An important point in all this is thatthe cancer-sniffing dogs were able to detect early-stage bowel cancer— something that is extremely difficult for modern medical technology to detect. And it only takes a dog a few seconds — at virtually zero cost — to make the assessment.
Now, of course, medical scientists are busy trying to build an electronic device to replace the dog, because conventional medicine can’t stand the fact that something built by nature (the dog’s nose) might be better than some million-dollar electronic gizmo they come up with that can be billed out at $500 a test. So rather than just using dogs who can already detect cancer right now, they’re going to wait around a few years and try to create some high-tech equipment that will probably be a poor replacement for the dog.
That’s how modern medicine works: It steals good ideas from nature and replicates them, but the results are almost always a poor imitation of what Mother Nature has provided for free. Here’s how the end results would likely stack up:
CANCER-SNIFFING DOG
Accuracy: 98%
Cost: One dog biscuit and a pat on the head
CANCER-SNIFFING HIGH-TECH MACHINE
Accuracy: 60%
Cost: $500 billed to Medicare [the US medical system for those unfamiliar with the term.

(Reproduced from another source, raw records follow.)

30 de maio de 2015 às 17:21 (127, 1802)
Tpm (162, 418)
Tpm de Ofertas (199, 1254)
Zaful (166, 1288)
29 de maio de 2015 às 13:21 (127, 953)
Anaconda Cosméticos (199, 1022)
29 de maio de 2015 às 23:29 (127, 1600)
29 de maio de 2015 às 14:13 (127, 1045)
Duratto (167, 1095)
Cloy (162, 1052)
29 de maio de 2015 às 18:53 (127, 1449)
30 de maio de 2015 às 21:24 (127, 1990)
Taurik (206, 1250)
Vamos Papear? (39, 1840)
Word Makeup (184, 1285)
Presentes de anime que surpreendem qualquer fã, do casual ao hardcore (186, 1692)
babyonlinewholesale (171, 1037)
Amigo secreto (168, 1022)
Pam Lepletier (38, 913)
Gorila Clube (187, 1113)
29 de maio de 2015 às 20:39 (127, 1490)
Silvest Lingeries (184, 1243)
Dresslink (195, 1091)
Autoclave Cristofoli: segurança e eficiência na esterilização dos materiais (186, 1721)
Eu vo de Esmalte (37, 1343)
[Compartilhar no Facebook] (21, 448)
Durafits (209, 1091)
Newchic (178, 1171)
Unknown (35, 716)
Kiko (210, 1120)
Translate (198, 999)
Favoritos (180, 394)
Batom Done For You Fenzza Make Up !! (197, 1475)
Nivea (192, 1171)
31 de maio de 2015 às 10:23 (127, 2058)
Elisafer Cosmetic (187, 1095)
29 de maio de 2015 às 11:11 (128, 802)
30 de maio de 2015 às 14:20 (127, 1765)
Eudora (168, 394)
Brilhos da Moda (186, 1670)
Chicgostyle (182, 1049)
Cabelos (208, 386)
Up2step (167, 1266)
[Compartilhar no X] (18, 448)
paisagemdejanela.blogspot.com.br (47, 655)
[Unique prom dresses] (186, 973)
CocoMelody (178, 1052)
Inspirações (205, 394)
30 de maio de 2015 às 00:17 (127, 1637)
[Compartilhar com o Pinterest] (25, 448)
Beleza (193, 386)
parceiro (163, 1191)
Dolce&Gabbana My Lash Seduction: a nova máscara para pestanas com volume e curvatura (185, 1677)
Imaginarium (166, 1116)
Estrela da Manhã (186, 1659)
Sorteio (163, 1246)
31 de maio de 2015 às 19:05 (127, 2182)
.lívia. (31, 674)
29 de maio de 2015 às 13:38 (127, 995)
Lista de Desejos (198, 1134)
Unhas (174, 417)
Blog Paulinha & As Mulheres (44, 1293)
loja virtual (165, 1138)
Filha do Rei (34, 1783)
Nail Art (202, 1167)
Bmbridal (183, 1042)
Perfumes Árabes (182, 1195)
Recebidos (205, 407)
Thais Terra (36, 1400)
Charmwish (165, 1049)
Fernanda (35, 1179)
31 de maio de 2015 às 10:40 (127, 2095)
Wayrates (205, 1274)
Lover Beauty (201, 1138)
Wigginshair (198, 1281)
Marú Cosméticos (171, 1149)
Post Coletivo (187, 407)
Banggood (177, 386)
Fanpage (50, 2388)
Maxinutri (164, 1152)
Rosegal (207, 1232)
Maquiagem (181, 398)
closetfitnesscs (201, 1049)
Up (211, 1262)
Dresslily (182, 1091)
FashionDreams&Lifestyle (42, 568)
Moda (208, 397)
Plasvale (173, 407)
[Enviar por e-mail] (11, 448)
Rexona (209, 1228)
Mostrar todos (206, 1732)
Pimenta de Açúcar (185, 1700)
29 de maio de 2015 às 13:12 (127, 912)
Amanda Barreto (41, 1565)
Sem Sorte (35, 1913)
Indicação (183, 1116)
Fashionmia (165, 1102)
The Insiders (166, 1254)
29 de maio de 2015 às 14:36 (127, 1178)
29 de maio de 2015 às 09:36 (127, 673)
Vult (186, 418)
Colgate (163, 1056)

Ed.]
Gee, which one do you think conventional medicine will end up using?
In fact, a quick web search finds much information on the topic including these YouTube videos.
Now how to get our dogs to tell us ……… we’re OK; assuming we are!
The British Medical Journal published a ground-breaking research reporting how dogs have been trained to detect bladder cancer by its smell in urine, bringing together dogs’ exceptional sense of smell, with the theory that cancer produces chemicals with distinctive odours. (on September 24th, 2004 )
Six dogs, none of which had any prior experience in scent discrimination, were trained over seven months to distinguish between urine samples from bladder cancer patients and those from healthy people and individuals with non-cancerous diseases. For the final tests, each dog was offered a set of seven urine samples, and their task was to determine which of them was from a patient with bladder cancer. All of the samples used in the tests were completely new and unfamiliar to the dogs.
The dogs, comprising three spaniels, one papillon, one Labrador and one mongrel, correctly selected the bladder cancer urine on 22 out of 54 occasions – an average success rate of 41% compared to the 14% which would have been expected if the dogs had randomly selected a sample each time. This was statistically significant.
The research was undertaken by a unique partnership of medical scientists, including a statistician, and dog trainers. An orthopaedic surgeon from Buckinghamshire, Mr John Church, brought together colleagues from the Department of Dermatology, Buckinghamshire Hospitals NHS Trust (funded by the Erasmus Wilson Dermatological Research Fund) to develop and supervise the scientific protocol for the research, and Hearing Dogs for Deaf People (based near Princes Risborough) for the purpose of training the dogs for the trial.
“We were flattered to be asked to assist in this study on the basis of our reputation in the field of training dogs,” Claire Guest, Operations Director at Hearing Dogs said, “although we have been very careful not to let this project affect our normal work which involves training dogs for deaf people. The four of us who trained these cancer detection dogs did so using our own pet dogs, in our own homes, in our own spare time.”
Back row: And Cook, Claire Guest, Martin Church. Front row: Carolyn Willis, John Church, Susannah Church
I rather loved the quote from John Church, “I am a passionate believer that animals have a huge amount to teach us, and I have heard many stories of people who have been alerted to the presence of cancer in their bodies by their pet dogs. I was delighted to find that the two charities were open-minded enough to participate in this study, so that we could really examine this phenomenon scientifically.”
As I keep going on about – we really can learn from dogs!